GIVEN EXERCISE: Output the records below verbatim, from the line containing "Select green line lowest point at 21/09/2025" through the end of the records, both ends included. Leave the pictures out of your answer.

==== INPUT

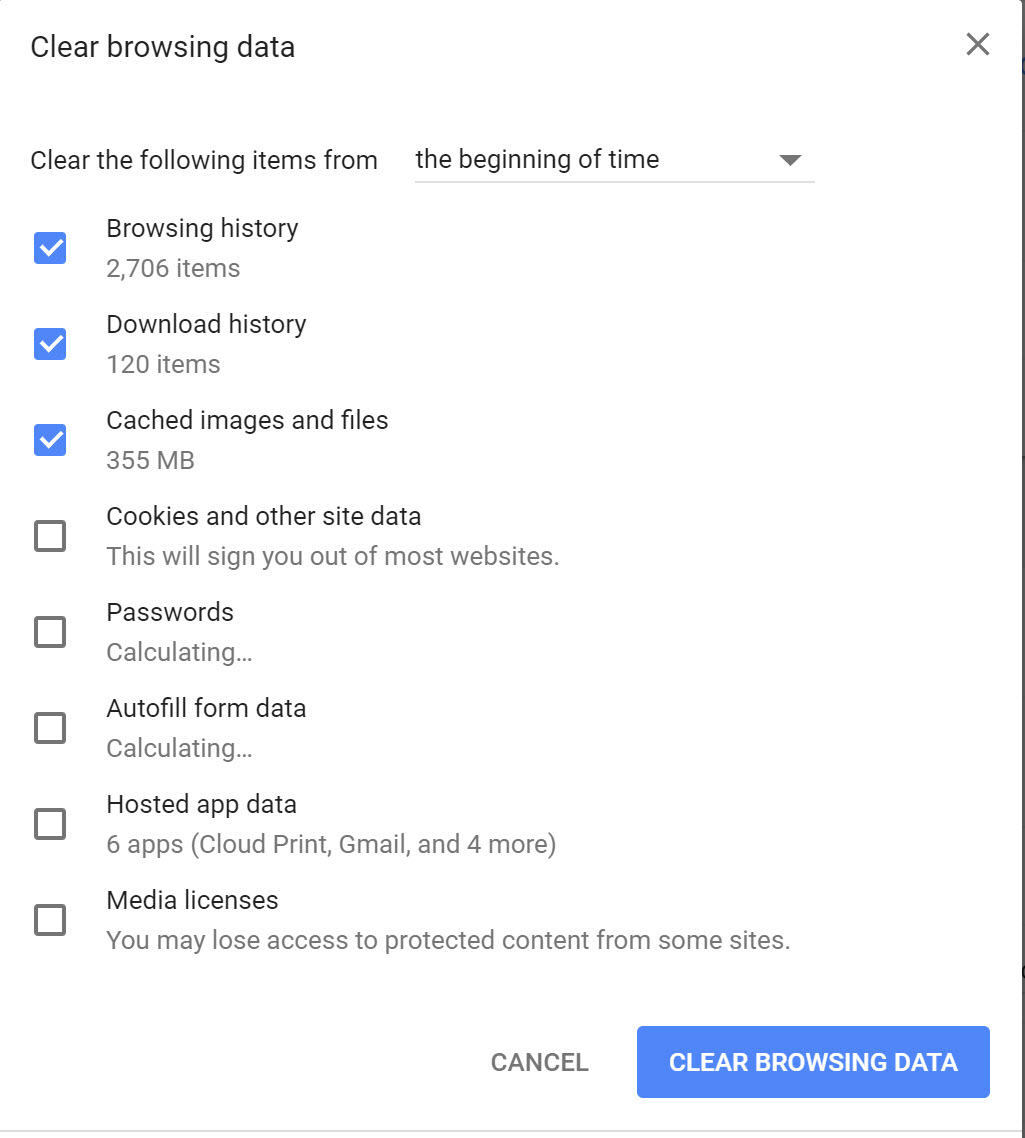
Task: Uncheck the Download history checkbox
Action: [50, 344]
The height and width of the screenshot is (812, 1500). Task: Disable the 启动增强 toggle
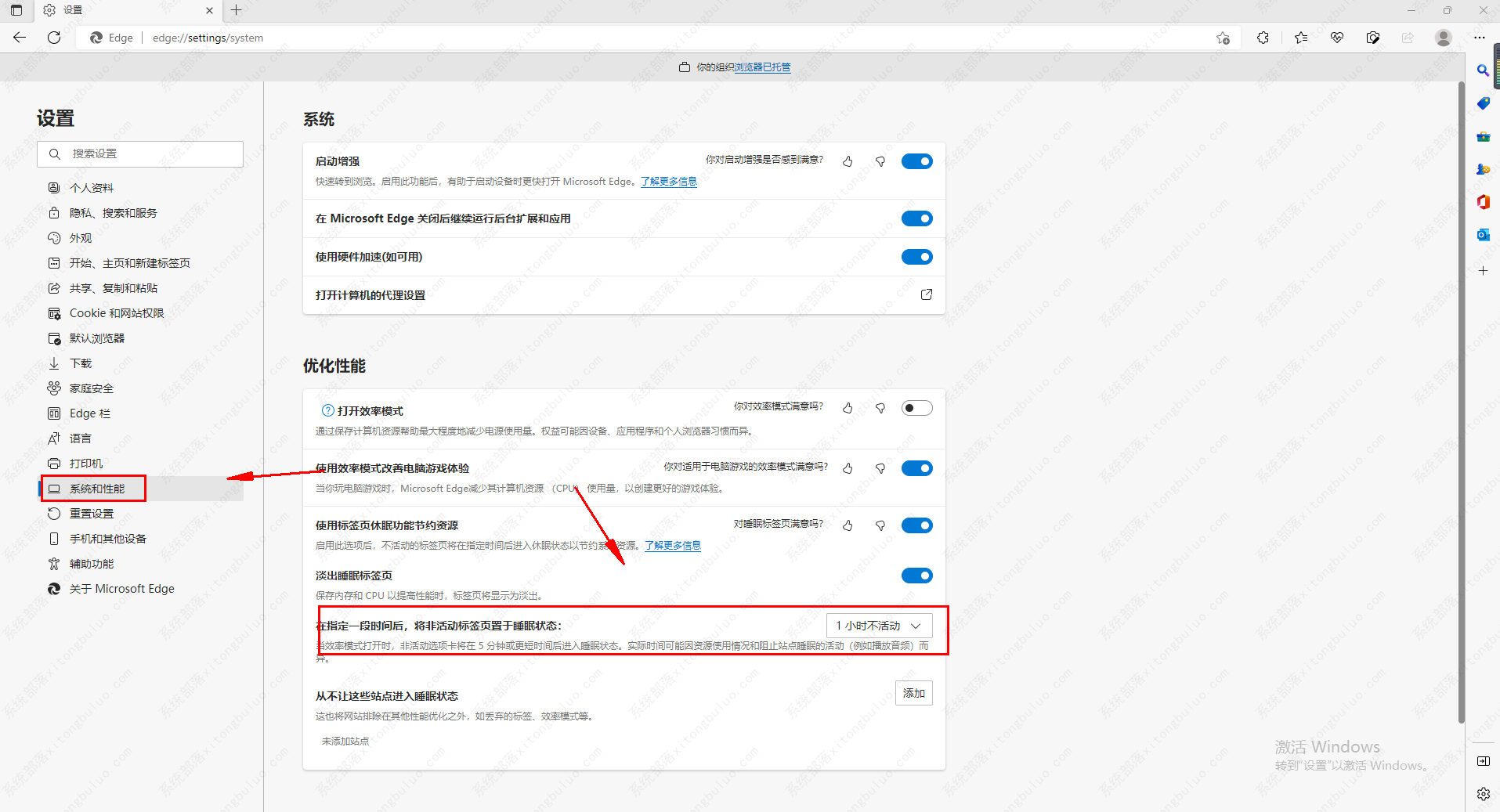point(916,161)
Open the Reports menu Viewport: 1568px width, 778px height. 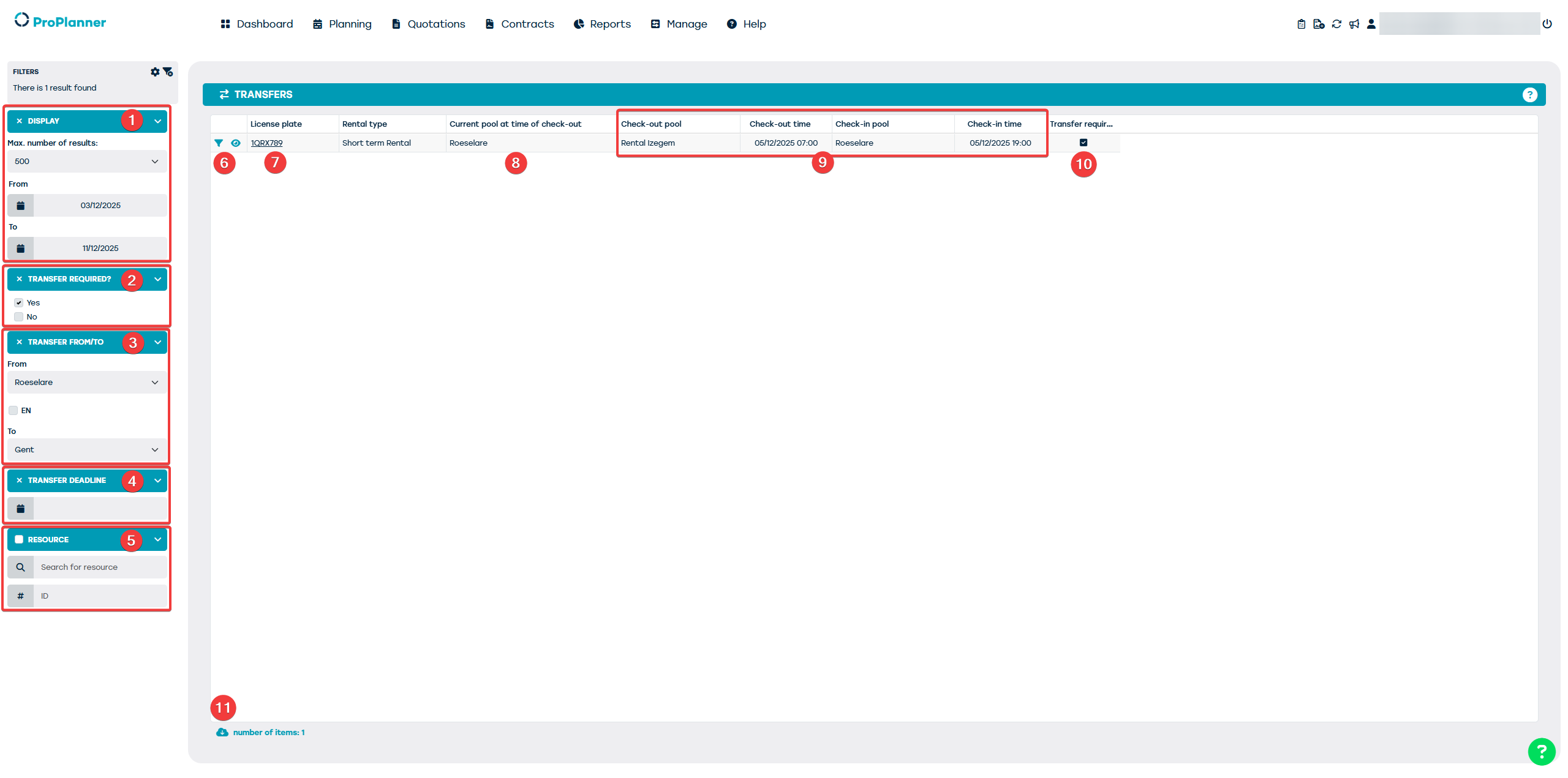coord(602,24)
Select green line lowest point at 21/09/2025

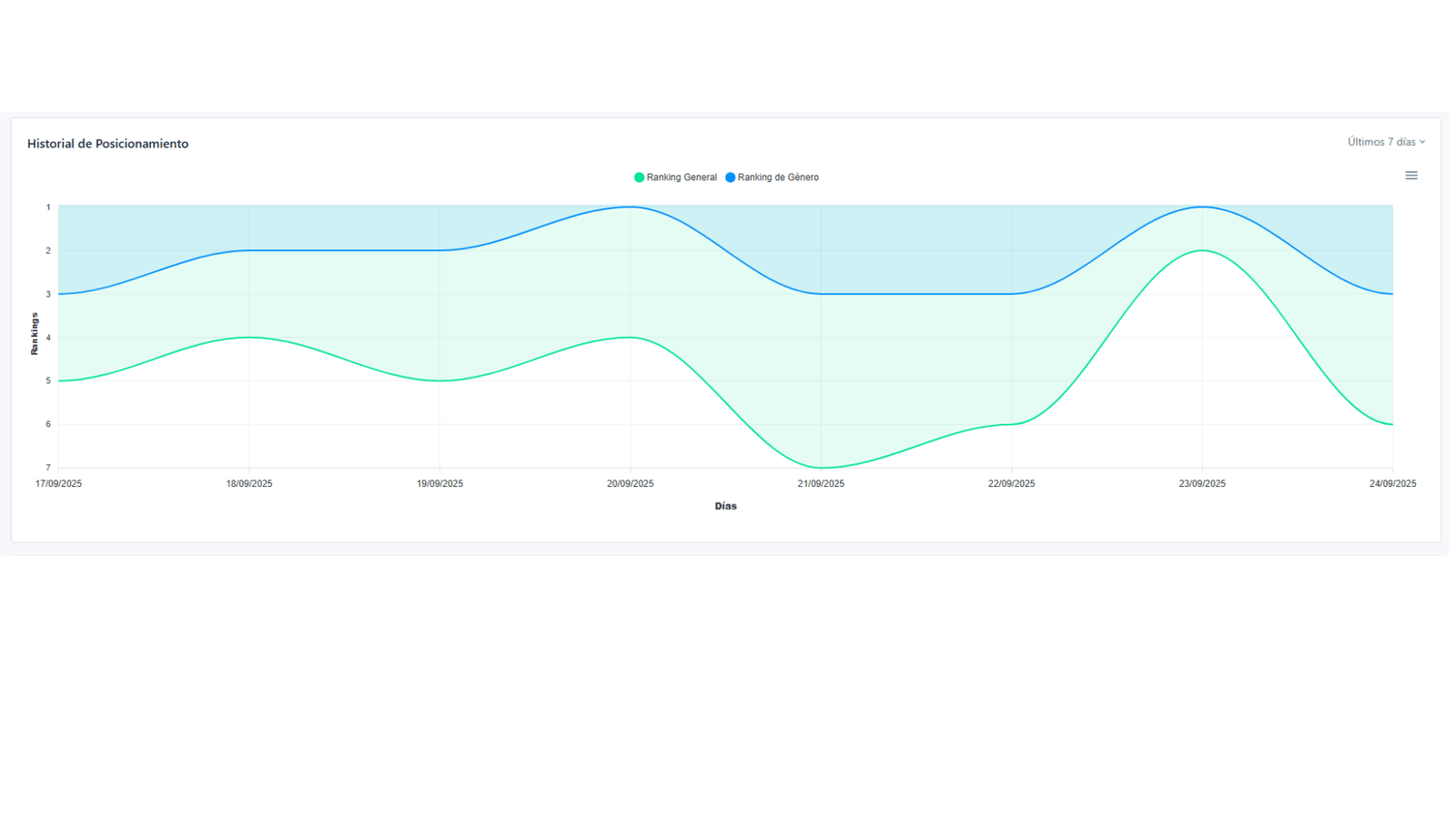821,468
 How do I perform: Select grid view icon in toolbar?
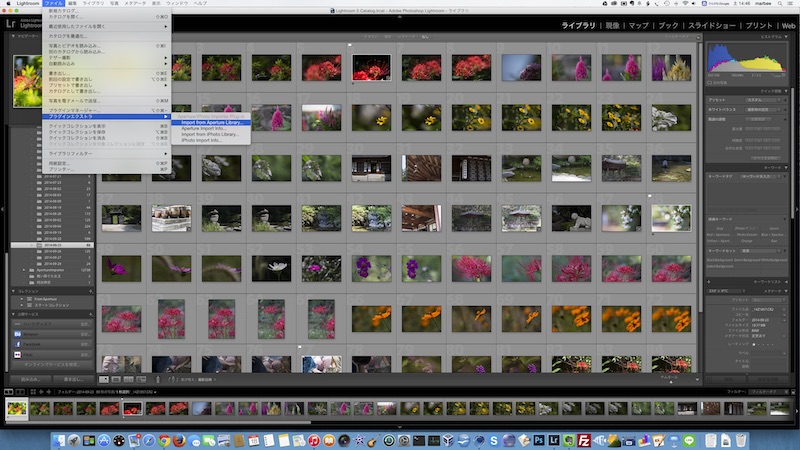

========

TASK OUTPUT:
Select green line lowest point at 21/09/2025

821,468
 How do I perform: Select grid view icon in toolbar?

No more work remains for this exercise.